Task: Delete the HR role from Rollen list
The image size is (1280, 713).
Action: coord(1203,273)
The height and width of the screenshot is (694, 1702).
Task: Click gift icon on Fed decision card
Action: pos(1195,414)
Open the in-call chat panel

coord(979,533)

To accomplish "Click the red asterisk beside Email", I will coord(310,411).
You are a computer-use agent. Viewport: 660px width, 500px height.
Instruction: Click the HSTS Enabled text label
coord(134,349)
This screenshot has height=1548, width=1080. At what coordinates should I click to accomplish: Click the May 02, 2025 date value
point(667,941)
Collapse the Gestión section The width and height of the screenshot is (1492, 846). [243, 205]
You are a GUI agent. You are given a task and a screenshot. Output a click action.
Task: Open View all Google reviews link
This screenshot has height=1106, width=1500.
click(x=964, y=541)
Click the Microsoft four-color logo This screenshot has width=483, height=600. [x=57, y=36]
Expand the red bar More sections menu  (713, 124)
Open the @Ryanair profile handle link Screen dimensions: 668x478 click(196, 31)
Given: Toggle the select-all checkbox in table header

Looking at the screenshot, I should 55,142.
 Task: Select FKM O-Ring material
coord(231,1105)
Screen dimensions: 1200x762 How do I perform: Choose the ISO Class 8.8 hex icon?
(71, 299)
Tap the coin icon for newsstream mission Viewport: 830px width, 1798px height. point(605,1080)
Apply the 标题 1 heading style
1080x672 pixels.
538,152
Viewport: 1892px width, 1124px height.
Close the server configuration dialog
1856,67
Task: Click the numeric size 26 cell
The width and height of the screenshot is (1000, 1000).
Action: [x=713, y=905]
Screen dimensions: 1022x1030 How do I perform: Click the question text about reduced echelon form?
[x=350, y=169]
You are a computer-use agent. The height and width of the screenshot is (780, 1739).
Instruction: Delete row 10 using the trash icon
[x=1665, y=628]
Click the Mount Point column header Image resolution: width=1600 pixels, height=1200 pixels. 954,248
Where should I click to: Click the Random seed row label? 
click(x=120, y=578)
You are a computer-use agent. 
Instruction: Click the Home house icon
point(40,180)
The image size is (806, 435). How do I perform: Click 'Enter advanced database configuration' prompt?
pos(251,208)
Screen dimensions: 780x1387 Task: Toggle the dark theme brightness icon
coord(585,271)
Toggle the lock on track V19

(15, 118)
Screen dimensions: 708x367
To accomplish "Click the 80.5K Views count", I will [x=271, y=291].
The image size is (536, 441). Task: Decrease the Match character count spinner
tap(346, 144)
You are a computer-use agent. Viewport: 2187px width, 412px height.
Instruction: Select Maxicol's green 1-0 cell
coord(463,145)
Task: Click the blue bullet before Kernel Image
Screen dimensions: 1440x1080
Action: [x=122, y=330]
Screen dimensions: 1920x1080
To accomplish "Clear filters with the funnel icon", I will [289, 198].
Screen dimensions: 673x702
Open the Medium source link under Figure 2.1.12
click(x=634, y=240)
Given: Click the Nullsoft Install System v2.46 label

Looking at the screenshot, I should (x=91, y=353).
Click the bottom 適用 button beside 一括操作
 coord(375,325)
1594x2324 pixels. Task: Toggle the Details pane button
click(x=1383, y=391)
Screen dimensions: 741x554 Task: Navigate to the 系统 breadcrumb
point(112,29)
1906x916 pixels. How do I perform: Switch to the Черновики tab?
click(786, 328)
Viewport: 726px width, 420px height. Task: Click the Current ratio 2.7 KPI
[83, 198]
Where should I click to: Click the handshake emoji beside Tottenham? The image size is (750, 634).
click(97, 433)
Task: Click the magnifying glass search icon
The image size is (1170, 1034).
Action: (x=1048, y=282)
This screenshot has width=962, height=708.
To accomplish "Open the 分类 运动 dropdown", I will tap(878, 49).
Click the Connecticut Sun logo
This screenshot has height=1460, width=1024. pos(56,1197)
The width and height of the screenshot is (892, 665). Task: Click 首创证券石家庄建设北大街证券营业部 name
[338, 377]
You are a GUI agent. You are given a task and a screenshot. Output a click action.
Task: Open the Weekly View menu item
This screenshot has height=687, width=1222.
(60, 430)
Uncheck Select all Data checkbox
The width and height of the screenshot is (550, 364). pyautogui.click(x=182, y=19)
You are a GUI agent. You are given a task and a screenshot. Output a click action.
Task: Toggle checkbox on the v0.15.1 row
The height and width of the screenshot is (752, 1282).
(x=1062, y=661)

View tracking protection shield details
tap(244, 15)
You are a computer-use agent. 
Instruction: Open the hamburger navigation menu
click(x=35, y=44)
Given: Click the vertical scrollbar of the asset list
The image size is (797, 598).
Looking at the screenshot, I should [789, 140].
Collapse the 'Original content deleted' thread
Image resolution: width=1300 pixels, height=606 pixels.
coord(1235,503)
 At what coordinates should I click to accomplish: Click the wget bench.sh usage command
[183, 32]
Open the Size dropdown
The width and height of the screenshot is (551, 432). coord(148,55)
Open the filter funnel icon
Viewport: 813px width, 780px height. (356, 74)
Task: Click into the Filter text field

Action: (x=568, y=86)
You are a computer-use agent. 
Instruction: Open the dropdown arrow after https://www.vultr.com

#### Task objective
Give every entry back unchanged. Leave none out.

#### Exercise solution
Task: Delete the HR role from Rollen list
The image size is (1280, 713).
Action: coord(1203,273)
The height and width of the screenshot is (694, 1702).
Task: Click gift icon on Fed decision card
Action: pos(1195,414)
Open the in-call chat panel

coord(979,533)

To accomplish "Click the red asterisk beside Email", I will coord(310,411).
You are a computer-use agent. Viewport: 660px width, 500px height.
Instruction: Click the HSTS Enabled text label
coord(134,349)
This screenshot has height=1548, width=1080. At what coordinates should I click to accomplish: Click the May 02, 2025 date value
point(667,941)
Collapse the Gestión section The width and height of the screenshot is (1492, 846). [243, 205]
You are a GUI agent. You are given a task and a screenshot. Output a click action.
Task: Open View all Google reviews link
This screenshot has height=1106, width=1500.
click(x=964, y=541)
Click the Microsoft four-color logo This screenshot has width=483, height=600. [x=57, y=36]
Expand the red bar More sections menu  (713, 124)
Open the @Ryanair profile handle link Screen dimensions: 668x478 click(196, 31)
Given: Toggle the select-all checkbox in table header

Looking at the screenshot, I should 55,142.
 Task: Select FKM O-Ring material
coord(231,1105)
Screen dimensions: 1200x762 How do I perform: Choose the ISO Class 8.8 hex icon?
(71, 299)
Tap the coin icon for newsstream mission Viewport: 830px width, 1798px height. point(605,1080)
Apply the 标题 1 heading style
1080x672 pixels.
538,152
Viewport: 1892px width, 1124px height.
Close the server configuration dialog
1856,67
Task: Click the numeric size 26 cell
The width and height of the screenshot is (1000, 1000).
Action: [x=713, y=905]
Screen dimensions: 1022x1030 How do I perform: Click the question text about reduced echelon form?
[x=350, y=169]
You are a computer-use agent. The height and width of the screenshot is (780, 1739).
Instruction: Delete row 10 using the trash icon
[x=1665, y=628]
Click the Mount Point column header Image resolution: width=1600 pixels, height=1200 pixels. 954,248
Where should I click to: Click the Random seed row label? 
click(x=120, y=578)
You are a computer-use agent. 
Instruction: Click the Home house icon
point(40,180)
The image size is (806, 435). How do I perform: Click 'Enter advanced database configuration' prompt?
pos(251,208)
Screen dimensions: 780x1387 Task: Toggle the dark theme brightness icon
coord(585,271)
Toggle the lock on track V19

(15, 118)
Screen dimensions: 708x367
To accomplish "Click the 80.5K Views count", I will [x=271, y=291].
The image size is (536, 441). Task: Decrease the Match character count spinner
tap(346, 144)
You are a computer-use agent. Viewport: 2187px width, 412px height.
Instruction: Select Maxicol's green 1-0 cell
coord(463,145)
Task: Click the blue bullet before Kernel Image
Screen dimensions: 1440x1080
Action: [x=122, y=330]
Screen dimensions: 1920x1080
To accomplish "Clear filters with the funnel icon", I will [289, 198].
Screen dimensions: 673x702
Open the Medium source link under Figure 2.1.12
click(x=634, y=240)
Given: Click the Nullsoft Install System v2.46 label

Looking at the screenshot, I should (x=91, y=353).
Click the bottom 適用 button beside 一括操作
 coord(375,325)
1594x2324 pixels. Task: Toggle the Details pane button
click(x=1383, y=391)
Screen dimensions: 741x554 Task: Navigate to the 系统 breadcrumb
point(112,29)
1906x916 pixels. How do I perform: Switch to the Черновики tab?
click(786, 328)
Viewport: 726px width, 420px height. Task: Click the Current ratio 2.7 KPI
[83, 198]
Where should I click to: Click the handshake emoji beside Tottenham? The image size is (750, 634).
click(97, 433)
Task: Click the magnifying glass search icon
The image size is (1170, 1034).
Action: (x=1048, y=282)
This screenshot has width=962, height=708.
To accomplish "Open the 分类 运动 dropdown", I will tap(878, 49).
Click the Connecticut Sun logo
This screenshot has height=1460, width=1024. pos(56,1197)
The width and height of the screenshot is (892, 665). Task: Click 首创证券石家庄建设北大街证券营业部 name
[338, 377]
You are a GUI agent. You are given a task and a screenshot. Output a click action.
Task: Open the Weekly View menu item
This screenshot has height=687, width=1222.
(60, 430)
Uncheck Select all Data checkbox
The width and height of the screenshot is (550, 364). pyautogui.click(x=182, y=19)
You are a GUI agent. You are given a task and a screenshot. Output a click action.
Task: Toggle checkbox on the v0.15.1 row
The height and width of the screenshot is (752, 1282).
(x=1062, y=661)

View tracking protection shield details
tap(244, 15)
You are a computer-use agent. 
Instruction: Open the hamburger navigation menu
click(x=35, y=44)
Given: Click the vertical scrollbar of the asset list
The image size is (797, 598).
Looking at the screenshot, I should [789, 140].
Collapse the 'Original content deleted' thread
Image resolution: width=1300 pixels, height=606 pixels.
coord(1235,503)
 At what coordinates should I click to accomplish: Click the wget bench.sh usage command
[183, 32]
Open the Size dropdown
The width and height of the screenshot is (551, 432). coord(148,55)
Open the filter funnel icon
Viewport: 813px width, 780px height. (356, 74)
Task: Click into the Filter text field

Action: (x=568, y=86)
You are a computer-use agent. 
Instruction: Open the dropdown arrow after https://www.vultr.com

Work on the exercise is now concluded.